GUI PROGRAMMING IS not something I’ve done in quite a while. At work I do embedded programming and that’s mainly also what I’ve been doing for my own personal projects. Except for some small utility applications I really haven’t done large GUI projects since MFC 6.0 was cool (if such a time ever was) ]:->.

An absolute requirement is that the end result must be multi platform capable (Linux, BSD, Mac OS X and Windows). Plenty of frameworks and toolkits exists that fulfill that requirement, but I find that the Kde/Qt constallation is the most exiting and complete toolkit(s) around – especially given the multi platform perspective introduced by Kde 4. Although Kde 4 is not quite stable yet, I think the choice is wise in a longterm perspective.

I primarily do C/C++ programming (and a bit of Lua scripting), but I really would like to extend my horizon (or more precise raise above n00b level) in other programming languages like C# and Python. Given that I have much to learn about Kde, GUI’s and what else is hot in the desktop programming world, the option of C# is not a mandatory requirement. I could settle on a C++ and Python solution.
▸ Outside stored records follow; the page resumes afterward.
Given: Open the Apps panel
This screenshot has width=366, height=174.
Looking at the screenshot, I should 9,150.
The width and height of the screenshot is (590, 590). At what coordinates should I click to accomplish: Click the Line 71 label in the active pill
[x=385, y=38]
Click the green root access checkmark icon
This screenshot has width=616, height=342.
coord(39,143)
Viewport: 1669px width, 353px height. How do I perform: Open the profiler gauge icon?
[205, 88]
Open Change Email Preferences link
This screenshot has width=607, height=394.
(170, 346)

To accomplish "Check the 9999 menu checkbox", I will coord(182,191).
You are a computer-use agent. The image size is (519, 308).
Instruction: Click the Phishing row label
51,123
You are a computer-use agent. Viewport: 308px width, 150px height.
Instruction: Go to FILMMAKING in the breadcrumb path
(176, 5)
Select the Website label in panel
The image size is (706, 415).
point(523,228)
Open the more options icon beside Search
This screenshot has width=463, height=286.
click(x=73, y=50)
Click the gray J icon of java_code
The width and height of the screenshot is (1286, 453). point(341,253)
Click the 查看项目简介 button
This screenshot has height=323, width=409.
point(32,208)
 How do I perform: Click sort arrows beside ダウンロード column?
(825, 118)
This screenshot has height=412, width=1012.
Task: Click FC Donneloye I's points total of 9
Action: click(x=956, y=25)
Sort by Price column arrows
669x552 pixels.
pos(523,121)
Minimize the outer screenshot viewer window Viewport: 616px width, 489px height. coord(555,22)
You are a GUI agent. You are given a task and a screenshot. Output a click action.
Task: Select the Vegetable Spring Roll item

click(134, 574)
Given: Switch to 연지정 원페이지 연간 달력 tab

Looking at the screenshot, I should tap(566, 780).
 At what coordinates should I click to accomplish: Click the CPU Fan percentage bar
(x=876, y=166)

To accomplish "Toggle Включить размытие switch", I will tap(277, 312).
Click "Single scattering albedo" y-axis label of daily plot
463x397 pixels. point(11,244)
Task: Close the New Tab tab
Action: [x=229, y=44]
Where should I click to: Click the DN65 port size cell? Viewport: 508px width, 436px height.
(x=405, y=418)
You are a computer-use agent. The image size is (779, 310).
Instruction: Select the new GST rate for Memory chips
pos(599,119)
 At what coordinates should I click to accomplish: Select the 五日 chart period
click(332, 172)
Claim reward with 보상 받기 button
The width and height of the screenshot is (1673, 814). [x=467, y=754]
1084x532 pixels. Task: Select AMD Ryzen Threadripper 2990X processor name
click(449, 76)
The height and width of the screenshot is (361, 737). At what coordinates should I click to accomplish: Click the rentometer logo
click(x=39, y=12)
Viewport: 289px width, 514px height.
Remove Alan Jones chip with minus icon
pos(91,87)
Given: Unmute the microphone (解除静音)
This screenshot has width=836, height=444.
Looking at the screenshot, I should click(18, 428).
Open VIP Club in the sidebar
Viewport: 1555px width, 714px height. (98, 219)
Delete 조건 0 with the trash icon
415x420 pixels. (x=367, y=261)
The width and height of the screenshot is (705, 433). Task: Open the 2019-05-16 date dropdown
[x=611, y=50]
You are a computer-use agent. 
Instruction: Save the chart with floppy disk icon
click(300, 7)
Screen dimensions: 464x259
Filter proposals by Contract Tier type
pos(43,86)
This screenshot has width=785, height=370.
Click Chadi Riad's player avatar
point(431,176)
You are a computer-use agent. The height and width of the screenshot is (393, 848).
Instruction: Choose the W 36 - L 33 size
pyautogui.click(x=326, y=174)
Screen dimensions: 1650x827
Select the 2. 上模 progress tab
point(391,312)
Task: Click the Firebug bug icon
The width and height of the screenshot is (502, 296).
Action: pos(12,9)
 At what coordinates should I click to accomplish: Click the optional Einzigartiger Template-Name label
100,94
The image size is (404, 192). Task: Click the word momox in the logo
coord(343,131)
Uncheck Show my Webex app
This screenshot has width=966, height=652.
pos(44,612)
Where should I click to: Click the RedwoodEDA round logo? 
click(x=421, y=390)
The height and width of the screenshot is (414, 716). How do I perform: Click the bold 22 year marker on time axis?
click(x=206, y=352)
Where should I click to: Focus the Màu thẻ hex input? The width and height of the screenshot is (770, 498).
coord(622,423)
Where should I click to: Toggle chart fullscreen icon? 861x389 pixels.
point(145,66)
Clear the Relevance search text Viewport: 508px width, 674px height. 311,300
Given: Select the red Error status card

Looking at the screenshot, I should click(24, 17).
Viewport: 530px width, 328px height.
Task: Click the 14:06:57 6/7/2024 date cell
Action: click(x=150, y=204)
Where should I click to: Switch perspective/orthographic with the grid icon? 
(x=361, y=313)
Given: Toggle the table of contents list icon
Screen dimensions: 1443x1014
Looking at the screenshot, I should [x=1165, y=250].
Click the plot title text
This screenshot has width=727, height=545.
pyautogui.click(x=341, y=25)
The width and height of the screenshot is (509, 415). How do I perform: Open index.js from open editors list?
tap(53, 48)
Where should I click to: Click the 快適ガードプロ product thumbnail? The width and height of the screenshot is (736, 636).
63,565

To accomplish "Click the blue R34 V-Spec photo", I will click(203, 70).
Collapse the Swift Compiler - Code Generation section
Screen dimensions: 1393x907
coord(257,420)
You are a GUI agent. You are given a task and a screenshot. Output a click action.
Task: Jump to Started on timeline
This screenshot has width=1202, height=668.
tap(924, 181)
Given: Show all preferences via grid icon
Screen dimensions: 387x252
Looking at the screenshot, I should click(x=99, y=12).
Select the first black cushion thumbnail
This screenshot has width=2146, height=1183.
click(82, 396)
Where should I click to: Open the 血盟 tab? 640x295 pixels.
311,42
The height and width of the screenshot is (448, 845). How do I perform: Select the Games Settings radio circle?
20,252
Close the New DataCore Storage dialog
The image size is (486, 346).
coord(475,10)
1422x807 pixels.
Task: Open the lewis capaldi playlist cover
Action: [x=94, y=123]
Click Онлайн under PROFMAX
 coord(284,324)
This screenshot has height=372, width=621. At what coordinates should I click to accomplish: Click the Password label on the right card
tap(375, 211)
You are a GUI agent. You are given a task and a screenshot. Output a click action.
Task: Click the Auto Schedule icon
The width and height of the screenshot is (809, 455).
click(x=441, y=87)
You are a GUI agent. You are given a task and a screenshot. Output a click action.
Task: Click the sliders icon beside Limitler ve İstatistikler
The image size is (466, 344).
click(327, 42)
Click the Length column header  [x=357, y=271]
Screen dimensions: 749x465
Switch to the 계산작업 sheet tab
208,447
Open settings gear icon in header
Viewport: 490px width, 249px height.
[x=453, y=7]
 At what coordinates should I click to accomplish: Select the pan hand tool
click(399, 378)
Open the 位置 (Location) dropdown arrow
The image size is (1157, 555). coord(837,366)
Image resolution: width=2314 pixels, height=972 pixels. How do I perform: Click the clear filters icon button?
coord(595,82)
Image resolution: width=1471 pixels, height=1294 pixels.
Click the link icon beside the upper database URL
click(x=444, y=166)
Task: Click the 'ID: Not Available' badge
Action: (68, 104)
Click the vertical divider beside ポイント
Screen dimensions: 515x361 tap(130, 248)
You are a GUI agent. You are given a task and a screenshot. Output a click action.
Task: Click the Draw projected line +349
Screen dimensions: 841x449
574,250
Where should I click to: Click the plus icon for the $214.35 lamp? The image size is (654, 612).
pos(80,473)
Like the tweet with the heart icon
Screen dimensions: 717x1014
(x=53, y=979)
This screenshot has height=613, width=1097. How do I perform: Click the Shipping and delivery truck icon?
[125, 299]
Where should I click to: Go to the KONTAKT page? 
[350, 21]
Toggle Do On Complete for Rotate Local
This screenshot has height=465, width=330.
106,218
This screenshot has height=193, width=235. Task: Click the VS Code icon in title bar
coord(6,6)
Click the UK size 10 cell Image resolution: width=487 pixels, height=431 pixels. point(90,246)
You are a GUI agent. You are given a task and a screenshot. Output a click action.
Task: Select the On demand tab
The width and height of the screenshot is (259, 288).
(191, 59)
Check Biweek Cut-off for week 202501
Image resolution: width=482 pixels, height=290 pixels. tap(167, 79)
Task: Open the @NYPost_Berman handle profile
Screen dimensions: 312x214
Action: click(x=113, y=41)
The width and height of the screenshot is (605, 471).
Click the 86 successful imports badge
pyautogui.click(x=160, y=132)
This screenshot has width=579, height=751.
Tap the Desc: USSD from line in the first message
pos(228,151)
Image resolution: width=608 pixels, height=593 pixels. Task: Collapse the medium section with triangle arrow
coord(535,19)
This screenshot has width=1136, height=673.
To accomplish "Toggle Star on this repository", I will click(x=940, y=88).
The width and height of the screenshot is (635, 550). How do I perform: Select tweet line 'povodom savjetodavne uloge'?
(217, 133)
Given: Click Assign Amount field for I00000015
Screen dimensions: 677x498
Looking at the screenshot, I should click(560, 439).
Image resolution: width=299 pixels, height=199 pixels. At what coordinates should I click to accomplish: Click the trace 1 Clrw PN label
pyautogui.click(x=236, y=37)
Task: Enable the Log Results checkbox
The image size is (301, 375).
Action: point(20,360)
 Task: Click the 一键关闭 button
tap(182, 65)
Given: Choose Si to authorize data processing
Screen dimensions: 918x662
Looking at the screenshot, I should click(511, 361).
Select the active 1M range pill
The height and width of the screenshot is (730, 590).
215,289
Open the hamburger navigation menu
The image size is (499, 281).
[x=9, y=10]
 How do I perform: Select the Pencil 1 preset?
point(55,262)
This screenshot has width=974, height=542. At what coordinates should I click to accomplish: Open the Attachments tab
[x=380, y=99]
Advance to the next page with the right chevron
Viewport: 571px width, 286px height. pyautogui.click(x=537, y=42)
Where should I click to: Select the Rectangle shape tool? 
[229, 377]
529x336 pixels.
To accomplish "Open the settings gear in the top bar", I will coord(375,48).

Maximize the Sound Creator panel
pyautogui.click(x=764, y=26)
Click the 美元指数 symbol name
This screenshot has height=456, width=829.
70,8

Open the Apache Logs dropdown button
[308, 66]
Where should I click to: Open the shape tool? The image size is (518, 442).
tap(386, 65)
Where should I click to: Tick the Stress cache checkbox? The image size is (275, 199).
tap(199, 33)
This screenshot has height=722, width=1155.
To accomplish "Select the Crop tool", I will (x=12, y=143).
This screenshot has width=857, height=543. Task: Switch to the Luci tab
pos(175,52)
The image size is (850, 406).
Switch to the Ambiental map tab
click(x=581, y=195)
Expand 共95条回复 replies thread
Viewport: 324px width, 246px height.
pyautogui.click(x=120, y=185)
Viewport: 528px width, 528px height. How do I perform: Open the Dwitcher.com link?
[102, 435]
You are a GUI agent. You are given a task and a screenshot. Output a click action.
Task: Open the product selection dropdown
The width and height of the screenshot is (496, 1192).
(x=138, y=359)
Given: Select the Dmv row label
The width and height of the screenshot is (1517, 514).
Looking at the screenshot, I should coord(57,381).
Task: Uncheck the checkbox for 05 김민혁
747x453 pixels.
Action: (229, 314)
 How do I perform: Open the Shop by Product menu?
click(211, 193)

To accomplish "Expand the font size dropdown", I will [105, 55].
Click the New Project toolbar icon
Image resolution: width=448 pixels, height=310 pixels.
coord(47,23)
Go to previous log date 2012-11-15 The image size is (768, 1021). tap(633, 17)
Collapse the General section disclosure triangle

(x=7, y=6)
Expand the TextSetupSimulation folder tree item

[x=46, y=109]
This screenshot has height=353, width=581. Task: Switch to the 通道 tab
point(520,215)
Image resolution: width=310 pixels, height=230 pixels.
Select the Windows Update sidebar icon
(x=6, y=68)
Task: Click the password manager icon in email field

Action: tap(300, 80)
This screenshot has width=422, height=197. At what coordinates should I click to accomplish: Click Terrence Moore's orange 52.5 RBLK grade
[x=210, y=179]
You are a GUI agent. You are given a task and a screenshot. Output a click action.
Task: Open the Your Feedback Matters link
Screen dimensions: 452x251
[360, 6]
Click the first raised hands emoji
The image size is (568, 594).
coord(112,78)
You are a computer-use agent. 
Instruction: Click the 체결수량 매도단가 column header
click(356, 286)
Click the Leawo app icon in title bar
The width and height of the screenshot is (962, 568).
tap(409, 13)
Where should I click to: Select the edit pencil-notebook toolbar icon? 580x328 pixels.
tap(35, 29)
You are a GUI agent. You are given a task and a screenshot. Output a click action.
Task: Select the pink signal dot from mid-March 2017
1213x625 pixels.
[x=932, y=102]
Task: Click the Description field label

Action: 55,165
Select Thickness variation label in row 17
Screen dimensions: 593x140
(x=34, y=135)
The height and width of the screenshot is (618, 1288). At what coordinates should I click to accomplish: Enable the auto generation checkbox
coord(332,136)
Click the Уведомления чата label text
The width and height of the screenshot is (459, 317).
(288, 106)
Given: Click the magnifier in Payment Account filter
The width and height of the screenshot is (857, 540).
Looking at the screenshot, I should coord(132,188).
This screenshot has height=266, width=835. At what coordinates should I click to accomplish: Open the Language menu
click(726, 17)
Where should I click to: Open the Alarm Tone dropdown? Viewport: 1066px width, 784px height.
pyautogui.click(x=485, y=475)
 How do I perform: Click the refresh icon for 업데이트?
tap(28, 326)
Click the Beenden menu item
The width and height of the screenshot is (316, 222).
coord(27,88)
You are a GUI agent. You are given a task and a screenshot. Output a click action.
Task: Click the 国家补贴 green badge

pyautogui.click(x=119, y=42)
Mixing two complete different kinds of languages (static and dynamic) requires either good binding layers or Mono. The Kde Project provides a large suite of binders in the KdeBindings package. The README contains a concise description of the project contents:

This package contains:
* working:
  * korundum: KDE bindings for ruby
  * qtruby: Qt bindings for Ruby
  * smoke: Language independent library for Qt and KDE bindings. Used by QtRuby 
    and PerlQt.
  * kalyptus: a header parser and bindings generator for Qt/KDE. Used for
    Smoke, Java, C# and KSVG bindings generation at present.
  * ruby/krossruby and python/krosspython which are plugins for the kdelibs/kross
    scripting framework to provide scripting with python+ruby to applications.
  * PyKDE: KDE bindings for python, requires PyQt from riverbankcomputing.co.uk
  * Qyoto: Qt bindings for C#
  * Kimono: KDE bindings for C#

The Mono project seems to be somewhat controversial. A lot of writing has being going on lately on Mono vs. Novell/Microsoft vs. freedom. Anders Hejlsberg and his team have created both clever and interesting stuff in the .NET architecture like C#, DTS (Common Type System) and CLR (Common Language Specification), but I can’t appreciate embracing other closed proprietary technologies from the .NET portfolio, when other alternatives exist in the FOSS community. I think Robert Devi summed it up nice in the Osnews.com comments (the personal rantings of Robert on Mono speed/memory, Amarok etc. I don’t agree on).

As far as I can tell, the above observations give me the following constructs:

  1. C++ + Kross + PyQt + PyKde(*1).
  2. Mono + C# + limited managed C++ + Qyoto/Kimono + IronPython.

*1: PyKde is not released for Kde 4 at present time.

Its a difficult decision whether to choose the one or the other construct. Because I have already done much C++ coding (and shot a foot off more that once) and not much C# coding, I lean mostly towards the Mono solution. Unfortunately this could potentially force me to use MonoDevelop. Tried it eight months ago and tried it again yesterday; it’s still the single most unstable piece of software I ever used :-(. Hope its not the case that it only works on OpenSuse or Suse. That would not be freedom. Anyways, selecting C# would mean that the money I spent on the book Professional C#, 3rd Edition won’t go to waste.